Written by: Hilary Rowland, Executive Contributor

Executive Contributors at Brainz Magazine are handpicked and invited to contribute because of their knowledge and valuable insight within their area of expertise.


We all think we know what success is or at any rate, rarely stop to question what it is. When I was coaching someone into a senior position at one of the previous companies I worked at, I became aware that he was one of those people who seemed to have risen through the ranks effortlessly, but that at this point in his career, it was important to reflect how he had got there and what had made him successful in order to build on that success.

Our idea of success comes to us in many and varied ways. First of all, it’s our parents who subtly or not so subtly feed us ideas of what constitutes success: entry into a particular school or university, getting a place on a sporting team, popularity with an in-crowd. The point has been made that many of us live the unlived lives of our parents!

After that, it’s our peers who reinforce certain ideas about success, but when we embark on a career, it’s hard to avoid the prevailing idea that success means climbing the greasy pole upwards, although careers are a lot more fluid than they used to be and there are many more options open to us. At this point, success seems to be about money, status and achievement.

There seem to be unspoken expectations that the first half of our lives are about achieving certain milestones – getting established in a career, finding a partner, finding somewhere to live and possibly starting a family. All these things are undertaken, often without much thought or need to question. They just feel like the right thing to do. All our peers are doing them. We tick all the boxes and expect to feel successful, but are we?

At some point, success seems to come with a whole lot of other things – stress, lack of time, pressure, unrealistic expectations, either our own or our bosses. They creep upon us and we don’t notice until they’re becoming unbearable and unless we start to examine what success really means to us, they will be unbearable. It will have become a case of success at all costs.

If it were just a question of managing our careers, it might be all right, but having ticked all the boxes and now having a family, a mortgage and a growing awareness that we might not be invincible and that doing something about our health might be advisable sets up considerable demands on our sense of about all the things we should be doing and that there is ever more less and less of time to do it. What to do?

Perhaps we need to redefine what success means and whether we are prepared to pursue success at all costs. It might mean asking ourselves some hard questions:

  • What really matters to us? What do we really care about? There’s the much quoted ‘No one on their death bed ever said, “I wish I’d spent more time in the office.”’ If we’re talking about death beds, what do we want to be said about us at our funerals?
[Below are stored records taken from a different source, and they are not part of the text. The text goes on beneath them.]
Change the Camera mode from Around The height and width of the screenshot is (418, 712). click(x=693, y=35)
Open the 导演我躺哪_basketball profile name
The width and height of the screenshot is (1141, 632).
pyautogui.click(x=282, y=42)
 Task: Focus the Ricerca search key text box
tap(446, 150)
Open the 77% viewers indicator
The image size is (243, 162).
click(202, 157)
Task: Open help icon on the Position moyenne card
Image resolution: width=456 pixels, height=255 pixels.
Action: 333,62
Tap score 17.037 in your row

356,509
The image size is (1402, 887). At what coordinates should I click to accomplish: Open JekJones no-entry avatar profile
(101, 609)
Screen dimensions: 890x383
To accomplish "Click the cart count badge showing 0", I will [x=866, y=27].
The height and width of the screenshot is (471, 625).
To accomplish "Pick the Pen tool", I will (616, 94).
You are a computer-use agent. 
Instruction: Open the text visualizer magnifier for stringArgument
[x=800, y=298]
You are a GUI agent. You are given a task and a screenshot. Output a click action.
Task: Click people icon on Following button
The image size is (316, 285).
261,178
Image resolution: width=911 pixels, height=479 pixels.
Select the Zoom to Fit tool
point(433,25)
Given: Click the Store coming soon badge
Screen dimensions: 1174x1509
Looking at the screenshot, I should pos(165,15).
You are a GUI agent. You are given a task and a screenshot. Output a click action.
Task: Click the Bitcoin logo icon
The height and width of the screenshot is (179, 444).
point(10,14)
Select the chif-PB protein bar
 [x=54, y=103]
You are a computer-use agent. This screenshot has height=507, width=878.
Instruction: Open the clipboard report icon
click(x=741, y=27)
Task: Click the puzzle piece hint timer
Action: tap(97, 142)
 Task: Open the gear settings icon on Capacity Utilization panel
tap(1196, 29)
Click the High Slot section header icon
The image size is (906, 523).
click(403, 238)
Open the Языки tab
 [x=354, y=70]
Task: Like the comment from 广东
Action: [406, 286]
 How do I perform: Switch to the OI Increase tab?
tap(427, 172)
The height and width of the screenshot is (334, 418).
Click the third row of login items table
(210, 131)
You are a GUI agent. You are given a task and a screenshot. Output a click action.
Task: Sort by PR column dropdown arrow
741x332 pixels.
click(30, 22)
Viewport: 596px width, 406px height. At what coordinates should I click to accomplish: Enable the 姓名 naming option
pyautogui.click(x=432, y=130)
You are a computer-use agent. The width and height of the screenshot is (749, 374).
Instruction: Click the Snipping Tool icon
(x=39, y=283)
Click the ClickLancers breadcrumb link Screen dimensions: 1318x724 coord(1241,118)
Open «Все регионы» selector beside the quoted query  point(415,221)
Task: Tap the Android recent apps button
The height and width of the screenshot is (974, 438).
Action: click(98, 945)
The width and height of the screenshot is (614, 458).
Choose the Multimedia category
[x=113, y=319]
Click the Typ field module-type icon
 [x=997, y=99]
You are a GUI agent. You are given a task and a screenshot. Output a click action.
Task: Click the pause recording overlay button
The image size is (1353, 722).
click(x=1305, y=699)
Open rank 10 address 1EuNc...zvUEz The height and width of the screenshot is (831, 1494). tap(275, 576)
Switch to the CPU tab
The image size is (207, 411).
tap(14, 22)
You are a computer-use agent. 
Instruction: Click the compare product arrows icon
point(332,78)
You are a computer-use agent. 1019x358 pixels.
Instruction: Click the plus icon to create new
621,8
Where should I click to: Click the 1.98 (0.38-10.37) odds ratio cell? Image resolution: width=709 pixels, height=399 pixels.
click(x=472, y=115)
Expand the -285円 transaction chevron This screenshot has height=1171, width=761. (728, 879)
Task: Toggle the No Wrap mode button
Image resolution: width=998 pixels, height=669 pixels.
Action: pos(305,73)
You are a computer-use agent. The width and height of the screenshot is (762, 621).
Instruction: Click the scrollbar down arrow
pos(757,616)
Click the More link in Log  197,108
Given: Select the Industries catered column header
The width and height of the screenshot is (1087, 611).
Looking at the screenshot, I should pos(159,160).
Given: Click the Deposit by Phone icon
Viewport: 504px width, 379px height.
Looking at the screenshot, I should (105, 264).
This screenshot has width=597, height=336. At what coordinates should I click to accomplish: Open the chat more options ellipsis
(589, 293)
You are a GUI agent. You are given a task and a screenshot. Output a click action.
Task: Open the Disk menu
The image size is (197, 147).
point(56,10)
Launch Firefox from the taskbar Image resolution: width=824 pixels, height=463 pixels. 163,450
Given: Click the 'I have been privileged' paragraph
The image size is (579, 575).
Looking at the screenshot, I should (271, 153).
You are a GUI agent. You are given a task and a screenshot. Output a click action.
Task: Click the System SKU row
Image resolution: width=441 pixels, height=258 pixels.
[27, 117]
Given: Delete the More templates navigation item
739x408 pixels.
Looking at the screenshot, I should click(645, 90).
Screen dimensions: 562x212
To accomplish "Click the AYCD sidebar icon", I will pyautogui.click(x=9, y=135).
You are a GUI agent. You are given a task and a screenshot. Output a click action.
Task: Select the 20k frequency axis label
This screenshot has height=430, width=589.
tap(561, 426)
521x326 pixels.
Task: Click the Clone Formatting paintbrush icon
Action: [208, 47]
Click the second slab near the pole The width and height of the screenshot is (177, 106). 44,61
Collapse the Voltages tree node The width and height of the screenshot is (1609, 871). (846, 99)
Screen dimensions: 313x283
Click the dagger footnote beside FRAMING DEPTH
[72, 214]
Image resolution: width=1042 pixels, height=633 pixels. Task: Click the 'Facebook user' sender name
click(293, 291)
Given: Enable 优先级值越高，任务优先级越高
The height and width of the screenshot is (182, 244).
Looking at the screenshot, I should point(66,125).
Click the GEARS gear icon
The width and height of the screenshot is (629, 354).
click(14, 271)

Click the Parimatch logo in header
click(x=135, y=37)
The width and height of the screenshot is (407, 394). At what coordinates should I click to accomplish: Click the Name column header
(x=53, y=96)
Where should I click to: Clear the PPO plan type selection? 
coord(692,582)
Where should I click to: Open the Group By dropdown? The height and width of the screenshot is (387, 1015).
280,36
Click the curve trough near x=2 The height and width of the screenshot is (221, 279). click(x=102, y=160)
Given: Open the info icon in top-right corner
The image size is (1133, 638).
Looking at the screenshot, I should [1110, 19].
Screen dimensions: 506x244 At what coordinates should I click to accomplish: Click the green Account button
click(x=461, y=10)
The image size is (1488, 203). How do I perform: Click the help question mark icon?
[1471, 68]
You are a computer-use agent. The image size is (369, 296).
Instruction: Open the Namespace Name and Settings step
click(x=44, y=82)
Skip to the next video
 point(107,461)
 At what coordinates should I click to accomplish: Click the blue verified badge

  • What really makes us happy?

  • Is it really the case that stress and pressure are inevitable aspects of senior positions? If we looked for a different way, how might that be to the benefit of the whole organisation and its wellbeing?

  • What satisfies our core needs?

  • Which of our achievements is most satisfying?

Tchiki Davis of the Berkeley Wellbeing Institute points out that there are different kinds of success:

  1. Emotional success (i.e., feeling good)

  2. Social success (i.e., feeling connected)

  3. Occupational success (i.e., feeling fulfilled by your work)

  4. Financial success (i.e., being able to afford the things you need)

  5. Community success (i.e., the well-being of your friends, family, and the larger community)

What’s your definition of success in each area?

What we may find is that some of our success goals work against each other, for example, feeling connected/spending more time with the family and working harder to make more money, and we have to look at what the compromises and trade-offs are. You probably can’t have it all!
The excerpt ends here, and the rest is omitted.